Welcome new teachers
It’s that time of year again. The teachers are back!
The Arlington ISD welcomed more than 75 new teachers last week to the district with a fun, interactive and informative orientation. The event was hosted by the professional learning department and gave the newcomers a chance to get acquainted with their fellow first-year teachers and hear valuable tips and advice from several district vets.
What is your why?
Professional development coordinator Renee Pope and specialist Hazel Byrd led the orientation and are dedicated to helping the new teachers find their rhythm in their new roles. They believe it’s about helping the teachers identify their “why.” Why did they want to become teachers in the first place?
That’s what drives Pope. Her “why” began at TCU. While doing research on drug and alcohol education, she realized by the time students get to college, they’d already made their decisions about alcohol and drugs. This created a spark in her to reach students earlier in their scholastic careers to incorporate preventative measures.

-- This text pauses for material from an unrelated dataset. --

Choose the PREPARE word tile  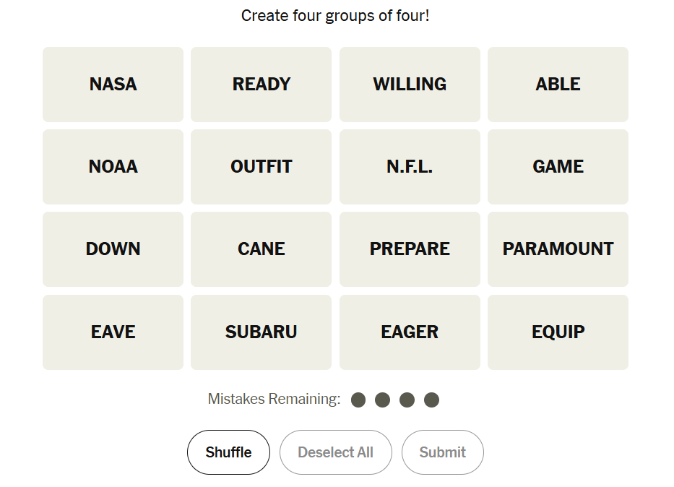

The “why” can drive and sustain new and veteran teachers alike and help them make the impact they are capable of.
First-year teacher Yssa Gilmore said the reason she wanted to become a teacher is the great teachers she had growing up. Her teachers were passionate about teaching and their students.
“They were great listeners and always there for their students regarding academics and personal matters,” Gilmore said. “They made learning fun and created a community that made every single student feel important.”
Words of Wisdom from the Vets
La’Nedra Alexander from Workman Junior High is a veteran teacher who understands her “why.” She’s been teaching in the district for more than 20 years and was named the 2020 outstanding PBIS teacher. She came to the new teacher orientation to tell her new coworkers to embrace the journey.
“Understand it’s your mindset,” she said. “Commit to consistency and embrace the ever-changing journey.”
Jessica Wilmoth, a third-grade teacher at Dunn Elementary, encouraged the new teachers to give themselves grace. She knows that to make the biggest impact on others, you must take care of yourself, too.
“Focus on building relationships with your students and build a community of support,” Wilmoth said. “Give yourself grace and remember to go home. If you do need to work on the weekend, limit it to one weekend a month, so you won’t get burned out. Your kids need you.”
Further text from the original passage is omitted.